▶ Work request: In the listing below, locate the line containing "Task: Click the SourceLow box logo icon" and the line containing "Image resolution: width=1024". Output both of them and every line between, exactly as written, and nothing more.

▶ Given records:
- - -
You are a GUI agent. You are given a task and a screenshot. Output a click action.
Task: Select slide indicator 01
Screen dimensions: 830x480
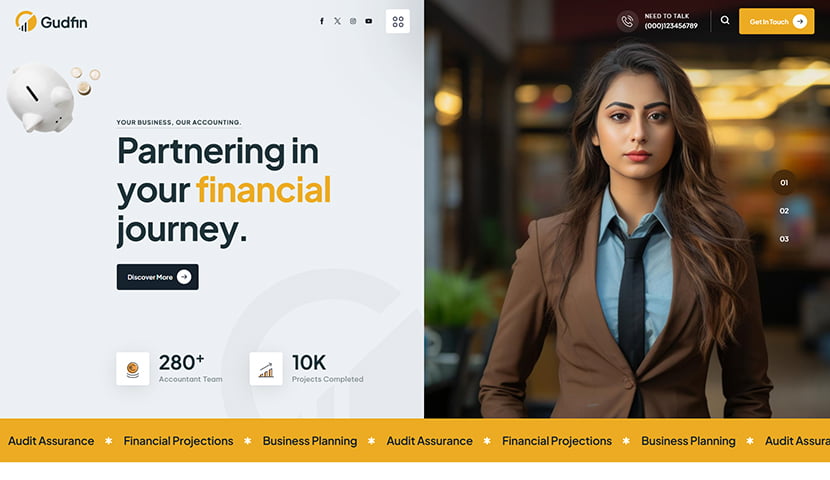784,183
- - -
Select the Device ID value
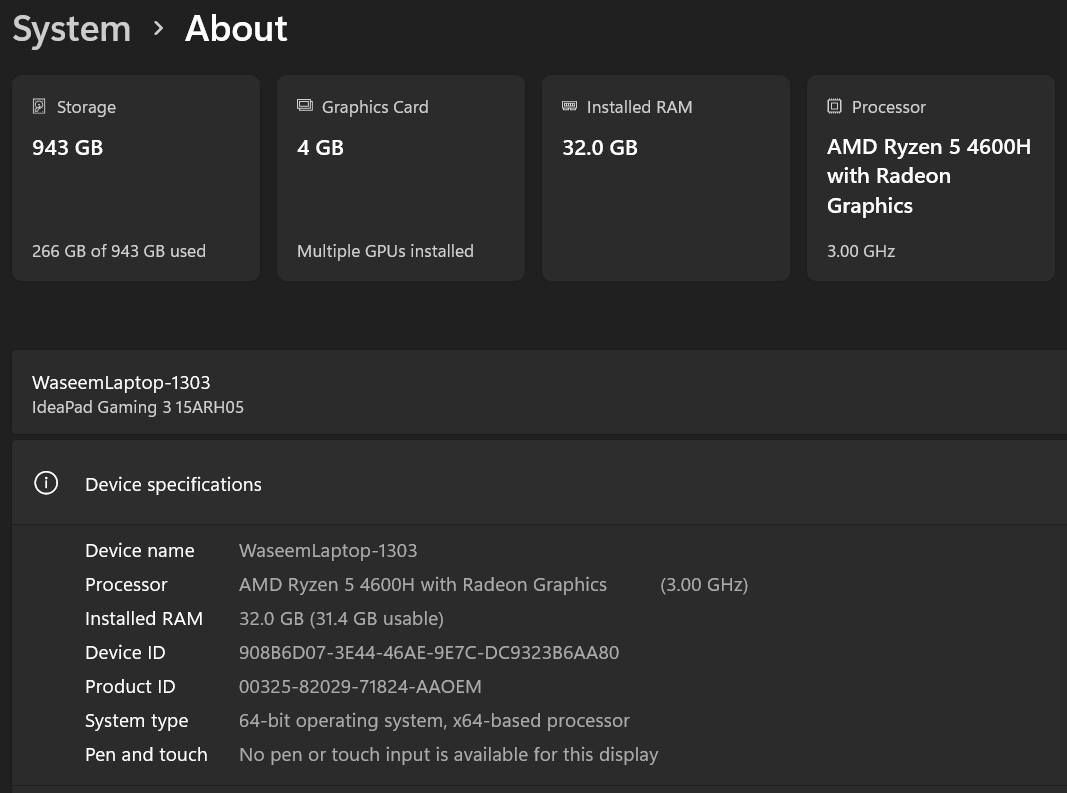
- - -
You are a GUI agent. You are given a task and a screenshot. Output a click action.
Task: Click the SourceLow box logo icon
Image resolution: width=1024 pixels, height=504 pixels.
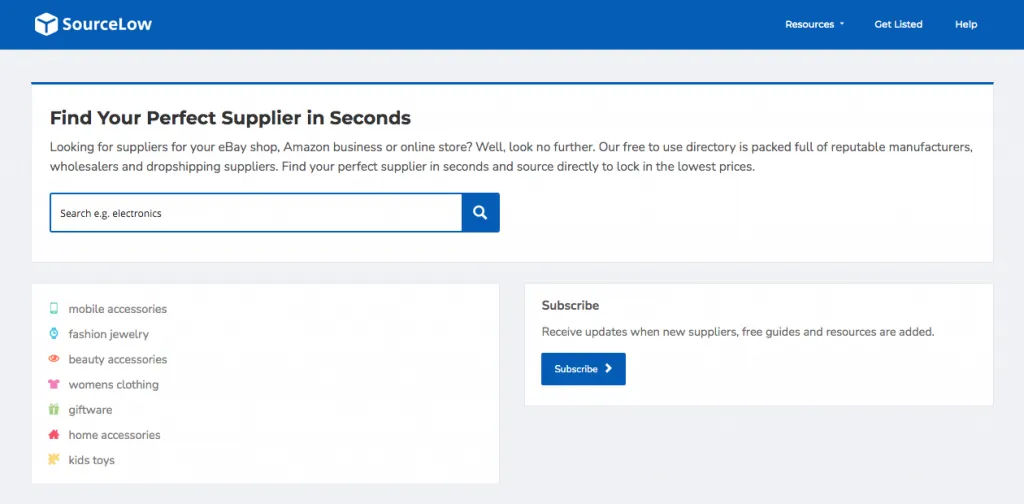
- - -
▶ The completed task:
Task: Click the SourceLow box logo icon
Image resolution: width=1024 pixels, height=504 pixels.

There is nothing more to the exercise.